David Ribeiro Alves has posted comments on this change.

Change subject: KUDU-798 (part 5) Correct safe time advancement
......................................................................


Patch Set 32:

(35 comments)

http://gerrit.cloudera.org:8080/#/c/5240/32//COMMIT_MSG
Commit Message:

PS32, Line 31: whole
> hole
doh


PS32, Line 56: it
> is
Done


PS32, Line 52: 
             : - TimeManager now does a pre-flight check before waiting on safe 
time.
             :   In particular it checks that: i) it has heard from the leader 
within
             :   a configurable amount of time (that safe time _can_ make 
progress).
             :   ii) it checks that the safe time it not more that a 
configurable
             :   amount of time in the past, 30 seconds by default (that safe 
time
             :   is likely to make progress to the required timestamp).
> I haven't looked at the code yet, but one question here: these checks shoul
doing this already, yeah :)


PS32, Line 65: unique
> any particular reason why not the one with dup keys too?
because the duplicate keys one only has 20 different rows and the test works 
with row counts.


PS32, Line 71: workloaf
> typo
Done


http://gerrit.cloudera.org:8080/#/c/5240/32/src/kudu/client/client-test-util.cc
File src/kudu/client/client-test-util.cc:

Line 58:   ASSERT_OK(scanner.SetSelection(KuduClient::LEADER_ONLY));
> is LEADER_ONLY still relevant here? or should this be changed to set it to 
left a TODO think we should cleanup this retry code.

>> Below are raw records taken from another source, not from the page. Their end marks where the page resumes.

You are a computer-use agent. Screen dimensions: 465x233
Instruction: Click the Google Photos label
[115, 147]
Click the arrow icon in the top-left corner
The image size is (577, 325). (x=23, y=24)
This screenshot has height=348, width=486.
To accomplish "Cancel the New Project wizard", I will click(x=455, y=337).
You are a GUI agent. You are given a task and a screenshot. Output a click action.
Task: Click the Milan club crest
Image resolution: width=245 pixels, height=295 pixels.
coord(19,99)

http://gerrit.cloudera.org:8080/#/c/5240/32/src/kudu/client/client-test.cc
File src/kudu/client/client-test.cc:

Line 1147: TEST_F(ClientTest, TestScanFaultTolerance) {
> did you loop this test too?
I had looped it quite a bit cuz it was flaky, but forgot to keep the results. 
Just looped it 1000 more. 1000 passes :) Updated the commit message.

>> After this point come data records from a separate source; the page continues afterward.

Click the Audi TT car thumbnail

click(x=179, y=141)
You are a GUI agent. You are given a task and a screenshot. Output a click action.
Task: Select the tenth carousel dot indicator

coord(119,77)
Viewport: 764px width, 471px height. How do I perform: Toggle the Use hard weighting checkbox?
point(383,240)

http://gerrit.cloudera.org:8080/#/c/5240/32/src/kudu/consensus/consensus_queue.cc
File src/kudu/consensus/consensus_queue.cc:

Line 456:       KLOG_EVERY_N_SECS(WARNING, 10) << "Safe time advancement 
without writes is disabled. "
> hrm, maybe FIRST_K is better here? not sure seeing it once every 10 seconds
made it minutes Done


http://gerrit.cloudera.org:8080/#/c/5240/32/src/kudu/consensus/raft_consensus.cc
File src/kudu/consensus/raft_consensus.cc:

Line 1238:     if (request->has_safe_timestamp()) {
> I'm still not sure this is in the right spot if the tail of the messages in
yeah I agree that we shouldn't take the safe timestamp into account if we 
failed to prepare. left a todo.


http://gerrit.cloudera.org:8080/#/c/5240/32/src/kudu/consensus/time_manager.cc
File src/kudu/consensus/time_manager.cc:

PS32, Line 31: safe_time_max_last_advanced_safe_time
> not a big fan of this name. How about: missed_heartbeats_before_rejecting_s
Done


PS32, Line 33: snapshot scans
> scans at snapshots that aren't yet safe
Done


Line 34: TAG_FLAG(safe_time_max_last_advanced_safe_time, advanced);
> let's mark this unstable for now too
Done


PS32, Line 37: lag
> lag behind the requested timestamp?
Done


Line 39: TAG_FLAG(safe_time_max_lag_ms, advanced);
> same
Done


PS32, Line 151:  $0 secs, (max is $1 sec
> 'secs' is redundant here since MonoDelta::ToString already has a 's' suffix
Done


Line 166:                                 safe_time_diff.ToMilliseconds(),
> wrong units here (message says secs)
Done


Line 167:                                 FLAGS_safe_time_max_lag_ms);
> same
Done


Line 173: void TimeManager::MakeWaiterTimeoutMessageUnlocked(Timestamp 
timestamp, string* error_message) {
> probably easier to just return string from this method instead of the out-p
yeah, it's ugly so I tried to hide it. moved back.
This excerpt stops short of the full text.